**Instructions for the task**. Report every line in the data below that contains the string "КОРОБКА". Matching is case-sensitive.

(Stored data entries)
** START **

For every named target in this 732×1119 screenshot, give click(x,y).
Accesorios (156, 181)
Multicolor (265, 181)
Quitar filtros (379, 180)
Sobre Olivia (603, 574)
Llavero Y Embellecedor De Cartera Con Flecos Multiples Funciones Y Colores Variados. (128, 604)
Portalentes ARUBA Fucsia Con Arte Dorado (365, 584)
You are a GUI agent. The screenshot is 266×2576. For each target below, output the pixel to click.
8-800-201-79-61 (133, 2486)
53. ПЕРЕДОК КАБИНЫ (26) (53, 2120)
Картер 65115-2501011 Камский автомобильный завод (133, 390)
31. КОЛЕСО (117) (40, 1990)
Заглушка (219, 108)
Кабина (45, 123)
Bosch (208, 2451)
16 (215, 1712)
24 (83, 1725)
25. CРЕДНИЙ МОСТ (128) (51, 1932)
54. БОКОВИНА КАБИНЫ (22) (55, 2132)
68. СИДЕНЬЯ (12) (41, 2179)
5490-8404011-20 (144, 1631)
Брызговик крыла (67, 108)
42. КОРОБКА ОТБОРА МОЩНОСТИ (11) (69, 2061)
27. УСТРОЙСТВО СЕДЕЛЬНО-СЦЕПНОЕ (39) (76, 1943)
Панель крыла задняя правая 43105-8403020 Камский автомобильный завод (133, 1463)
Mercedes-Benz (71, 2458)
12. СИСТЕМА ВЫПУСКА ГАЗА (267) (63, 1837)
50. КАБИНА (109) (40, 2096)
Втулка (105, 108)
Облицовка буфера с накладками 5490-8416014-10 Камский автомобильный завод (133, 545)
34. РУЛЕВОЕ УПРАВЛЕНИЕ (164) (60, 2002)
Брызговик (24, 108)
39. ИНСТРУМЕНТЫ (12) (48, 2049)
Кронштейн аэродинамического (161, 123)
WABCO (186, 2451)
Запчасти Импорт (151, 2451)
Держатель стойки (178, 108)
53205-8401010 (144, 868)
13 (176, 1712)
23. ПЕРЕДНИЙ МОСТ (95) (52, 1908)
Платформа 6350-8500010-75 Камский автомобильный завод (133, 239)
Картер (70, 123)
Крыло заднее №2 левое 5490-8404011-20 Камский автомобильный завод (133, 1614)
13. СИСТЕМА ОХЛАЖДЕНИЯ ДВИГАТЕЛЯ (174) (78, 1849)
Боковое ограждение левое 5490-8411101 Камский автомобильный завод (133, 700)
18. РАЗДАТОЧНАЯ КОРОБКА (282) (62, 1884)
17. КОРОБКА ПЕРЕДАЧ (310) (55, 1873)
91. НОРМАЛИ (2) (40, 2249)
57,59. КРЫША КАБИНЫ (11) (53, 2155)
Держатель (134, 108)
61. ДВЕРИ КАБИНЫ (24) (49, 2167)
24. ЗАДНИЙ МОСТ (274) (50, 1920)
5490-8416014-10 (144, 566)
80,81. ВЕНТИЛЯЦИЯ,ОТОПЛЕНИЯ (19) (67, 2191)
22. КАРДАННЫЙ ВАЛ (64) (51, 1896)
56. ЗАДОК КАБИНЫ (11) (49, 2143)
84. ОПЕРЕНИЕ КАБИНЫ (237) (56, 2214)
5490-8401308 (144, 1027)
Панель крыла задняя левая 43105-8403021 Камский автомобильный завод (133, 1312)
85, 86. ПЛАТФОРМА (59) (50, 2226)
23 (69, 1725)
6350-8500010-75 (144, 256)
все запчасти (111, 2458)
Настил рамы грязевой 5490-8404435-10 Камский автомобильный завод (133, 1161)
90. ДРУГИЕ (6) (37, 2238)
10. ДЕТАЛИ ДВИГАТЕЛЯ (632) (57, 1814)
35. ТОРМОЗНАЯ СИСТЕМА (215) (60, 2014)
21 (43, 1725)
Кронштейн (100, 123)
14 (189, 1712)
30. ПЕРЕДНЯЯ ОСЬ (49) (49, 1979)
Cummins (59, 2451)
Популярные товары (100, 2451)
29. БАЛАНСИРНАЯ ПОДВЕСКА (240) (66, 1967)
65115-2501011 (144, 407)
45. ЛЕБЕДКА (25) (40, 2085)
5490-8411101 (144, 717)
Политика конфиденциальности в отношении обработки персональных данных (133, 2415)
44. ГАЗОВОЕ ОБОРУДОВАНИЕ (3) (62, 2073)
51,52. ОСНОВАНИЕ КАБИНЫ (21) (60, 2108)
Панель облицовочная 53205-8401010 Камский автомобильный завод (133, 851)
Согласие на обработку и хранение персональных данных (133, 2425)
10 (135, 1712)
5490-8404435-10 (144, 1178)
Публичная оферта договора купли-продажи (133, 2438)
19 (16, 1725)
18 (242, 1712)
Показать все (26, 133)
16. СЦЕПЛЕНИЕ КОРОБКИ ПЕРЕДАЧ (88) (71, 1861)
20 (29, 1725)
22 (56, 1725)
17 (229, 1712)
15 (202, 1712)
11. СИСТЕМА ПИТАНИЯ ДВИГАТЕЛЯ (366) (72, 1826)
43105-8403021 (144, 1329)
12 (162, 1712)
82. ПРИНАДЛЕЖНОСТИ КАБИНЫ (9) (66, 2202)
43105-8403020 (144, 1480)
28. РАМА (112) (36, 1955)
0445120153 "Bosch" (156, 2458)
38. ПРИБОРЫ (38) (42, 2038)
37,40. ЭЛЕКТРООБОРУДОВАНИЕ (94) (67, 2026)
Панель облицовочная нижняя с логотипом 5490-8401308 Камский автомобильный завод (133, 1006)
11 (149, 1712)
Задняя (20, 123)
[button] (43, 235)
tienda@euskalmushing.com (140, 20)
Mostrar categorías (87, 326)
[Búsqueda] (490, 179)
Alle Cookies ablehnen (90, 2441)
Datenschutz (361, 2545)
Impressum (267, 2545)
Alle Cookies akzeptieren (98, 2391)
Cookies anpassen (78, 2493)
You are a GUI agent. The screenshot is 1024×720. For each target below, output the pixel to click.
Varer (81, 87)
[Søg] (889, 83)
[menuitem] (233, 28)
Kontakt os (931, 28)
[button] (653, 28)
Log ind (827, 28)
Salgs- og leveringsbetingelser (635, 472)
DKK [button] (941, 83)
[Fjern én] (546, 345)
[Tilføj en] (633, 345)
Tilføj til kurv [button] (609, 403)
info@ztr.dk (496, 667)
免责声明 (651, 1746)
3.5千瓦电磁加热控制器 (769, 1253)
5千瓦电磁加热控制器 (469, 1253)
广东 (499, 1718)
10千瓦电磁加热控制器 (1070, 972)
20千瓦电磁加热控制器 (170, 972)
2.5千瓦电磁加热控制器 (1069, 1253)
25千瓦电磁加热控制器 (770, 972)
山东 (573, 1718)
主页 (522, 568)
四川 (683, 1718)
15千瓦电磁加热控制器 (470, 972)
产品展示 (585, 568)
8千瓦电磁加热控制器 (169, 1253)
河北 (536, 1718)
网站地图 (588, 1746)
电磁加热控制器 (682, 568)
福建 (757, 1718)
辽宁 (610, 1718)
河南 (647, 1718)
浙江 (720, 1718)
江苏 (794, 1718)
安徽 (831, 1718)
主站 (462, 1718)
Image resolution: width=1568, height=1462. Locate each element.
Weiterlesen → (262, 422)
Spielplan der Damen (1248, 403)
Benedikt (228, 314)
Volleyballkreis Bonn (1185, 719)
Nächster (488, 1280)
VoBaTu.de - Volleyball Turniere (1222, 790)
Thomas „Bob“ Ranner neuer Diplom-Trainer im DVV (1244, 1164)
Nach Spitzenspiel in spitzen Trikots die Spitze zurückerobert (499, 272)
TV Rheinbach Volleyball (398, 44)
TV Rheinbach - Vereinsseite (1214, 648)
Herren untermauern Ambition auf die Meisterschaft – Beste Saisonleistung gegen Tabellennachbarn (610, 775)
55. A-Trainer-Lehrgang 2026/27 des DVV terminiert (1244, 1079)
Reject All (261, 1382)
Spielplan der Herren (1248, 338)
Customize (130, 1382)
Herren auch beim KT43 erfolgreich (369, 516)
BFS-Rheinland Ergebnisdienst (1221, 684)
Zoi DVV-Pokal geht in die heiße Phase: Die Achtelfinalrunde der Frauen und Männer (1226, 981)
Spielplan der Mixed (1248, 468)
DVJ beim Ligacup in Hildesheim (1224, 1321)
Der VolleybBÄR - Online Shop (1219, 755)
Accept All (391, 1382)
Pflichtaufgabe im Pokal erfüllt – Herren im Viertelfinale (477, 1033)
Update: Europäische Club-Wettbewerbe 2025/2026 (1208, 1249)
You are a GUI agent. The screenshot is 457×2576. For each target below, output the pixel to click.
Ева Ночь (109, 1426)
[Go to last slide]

** END **

**Written reply**.
42. КОРОБКА ОТБОРА МОЩНОСТИ (11) (69, 2061)
18. РАЗДАТОЧНАЯ КОРОБКА (282) (62, 1884)
17. КОРОБКА ПЕРЕДАЧ (310) (55, 1873)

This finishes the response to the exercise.